━━ EXCERPTED DATA ━━

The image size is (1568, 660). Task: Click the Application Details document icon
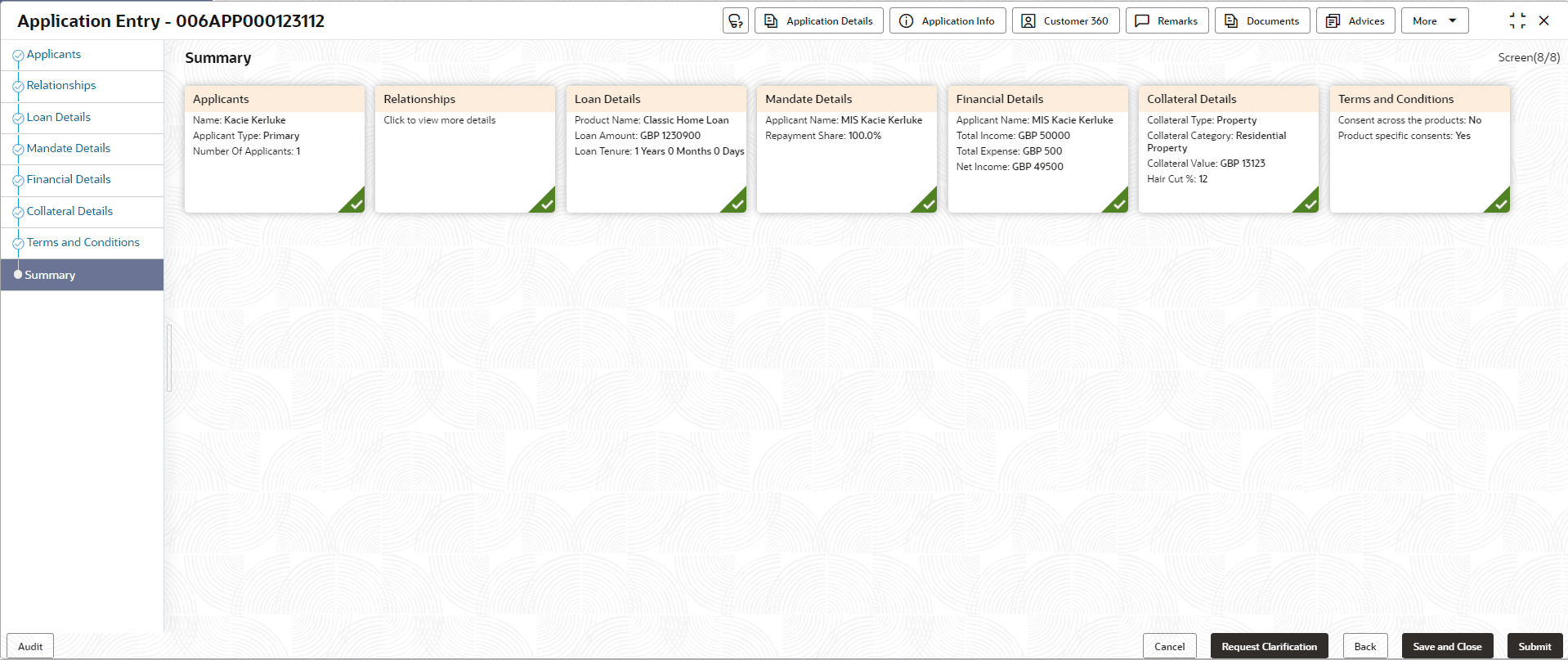click(x=771, y=21)
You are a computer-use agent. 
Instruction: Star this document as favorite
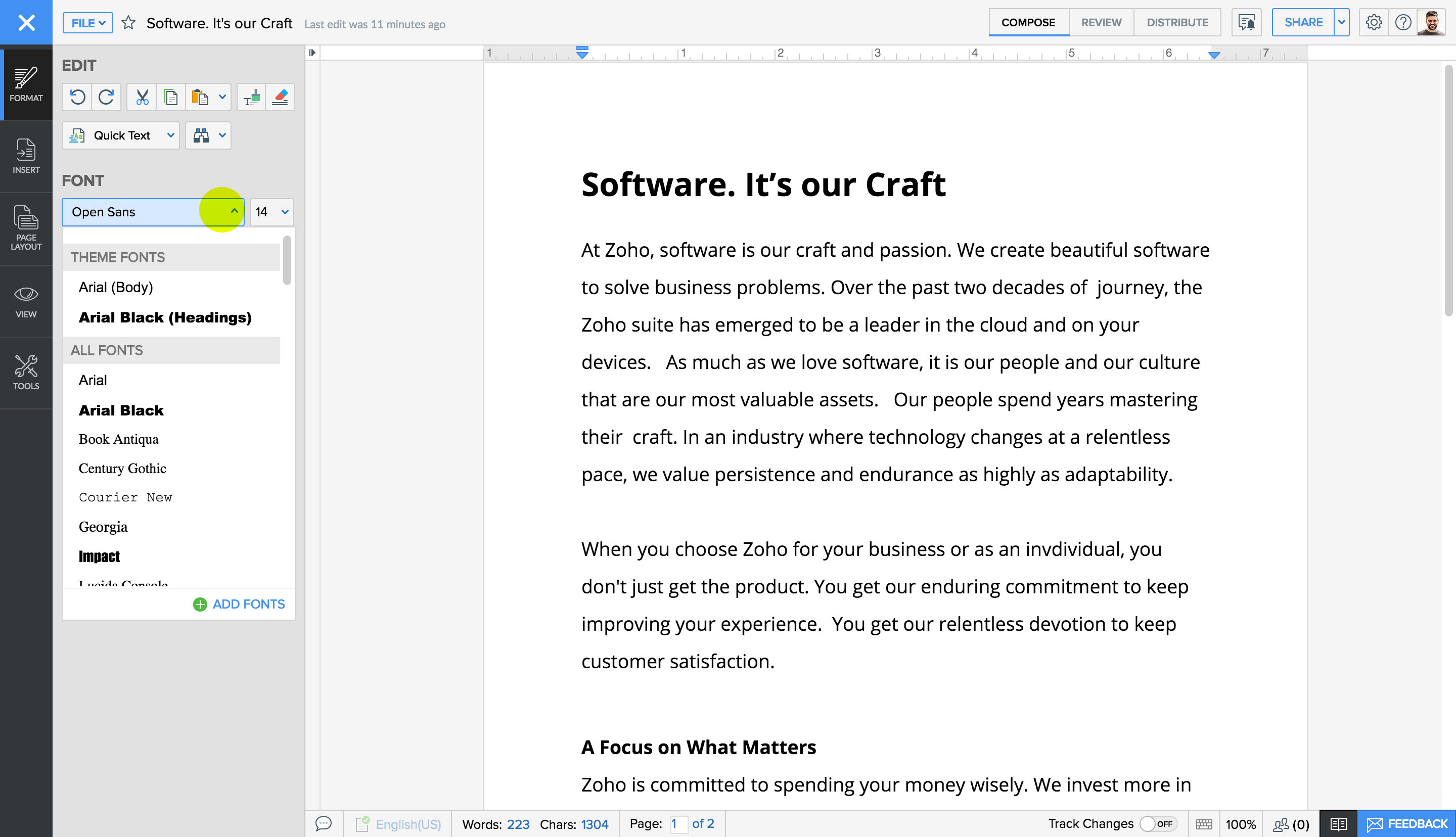coord(129,23)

━━━

■ **STATED GOAL**:
Put each non-blank line of the records above into a Markdown table with the columns No. and Text. Leave the pictures out.

■ **ANSWER TO THIS PROBLEM**:
| No. | Text |
|---|---|
| 1 | The image size is (1568, 660). Task: Click the Application Details document icon |
| 2 | click(x=771, y=21) |
| 3 | You are a computer-use agent.  |
| 4 | Instruction: Star this document as favorite |
| 5 | coord(129,23) |